Editor's note: Inc.com columnist Alison Green answers questions about workplace and management issues--everything from how to deal with a micromanaging boss to how to talk to someone on your team about body odor.
A reader writes:
What is the best way to follow up with a candidate who was a no-show for their second interview? I plan to follow up by email, but am unsure as to how to word the message or what exactly to say. I don't want to sound overly accusatory, if something serious did happen, but I also am annoyed that they were a no-show with no call or even an email.
Also, how do you feel about sending "reminder" emails the morning of a meeting? Our biz dev manager thinks I should send them, but to me it seems a little desperate, and they should obviously be able to remember a scheduled meeting (in my opinion) if they are someone we want to seriously consider hiring.
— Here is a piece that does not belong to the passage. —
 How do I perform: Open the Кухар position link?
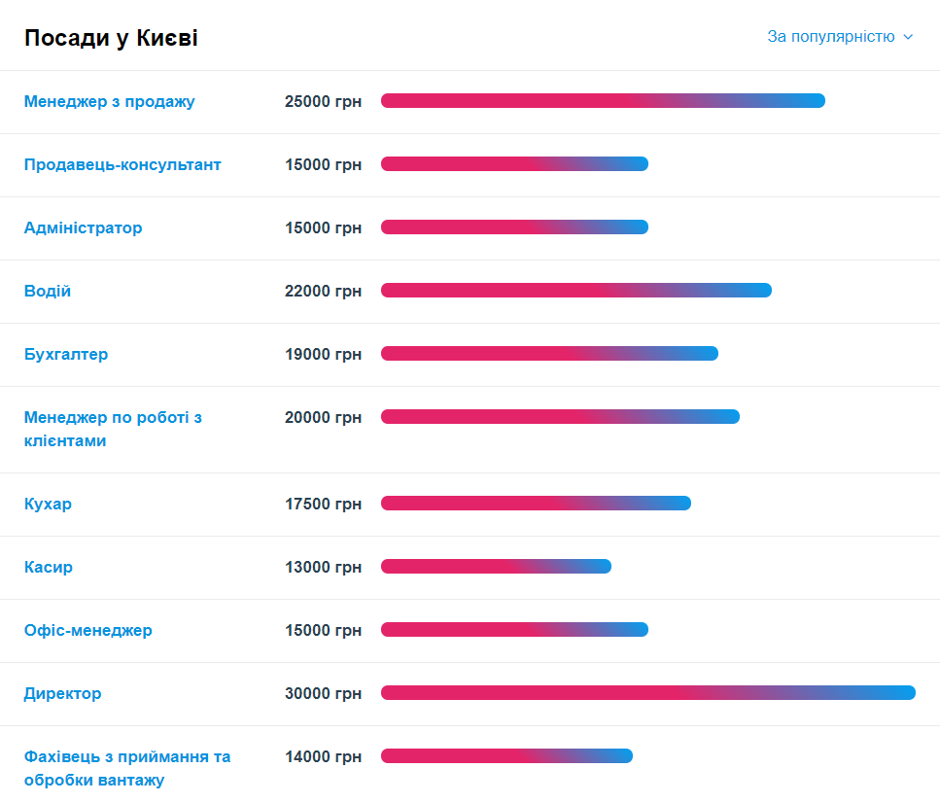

Plenty of employers won't even send follow-up emails when people no-show for interviews, figuring that if they forgot the appointment or just decided not to show up, that's not someone they want to hire. (Which is true, and we'll get to more about that in a minute.) It's certainly possible that there's a different explanation, of course--that something serious happened--although that's very rarely the explanation. But rarely isn't never, so if you want to check in, I'd send a very brief email that simply says: "Since you didn't make our 3:00 meeting today, I'm assuming you're no longer interested in pursuing the position, but please let me know if that's not the case. Otherwise, best of luck in your search."
And then drop it. If the person does get back in touch with you, a candidate who had a legitimate emergency will be mortified and extremely apologetic, and you can go from there. But if they seem in any way cavalier about it (they just forgot the appointment, "something came up," or whatever), then you explain that because you didn't hear from them, you've moved on with other candidates.
And no, absolutely do not send reminder emails the morning of the interview. You do not want to hire anyone who needs a reminder email for something as important as an interview--not unless you also want to send reminder emails about work each day while they're working for you. People are on their best behavior during hiring processes and they're not likely to get more responsible once they have the job.
If someone would forget the interview without a reminder, that's hugely important information that you want to have about them--possibly more important than anything you'd learn in the interview. So please tell your business development manager that you want to screen out people who aren't reliable and can't manage their own appointments.
Remember, there are all kinds of ways to learn valuable information about candidates during your entire hiring process--it's not just about their cover letter, résumé, and references. It's also about whether they do what they say they're going to do (do they remember to send you that article they promised to send during their interview?), whether they meet their own deadlines (when they say they'll send you references by tomorrow, does it really come by then, or at least do you get an update?), whether they show up on time, how they treat people, and so forth. Don't put yourself at a disadvantage by blocking out a major source of that type of information.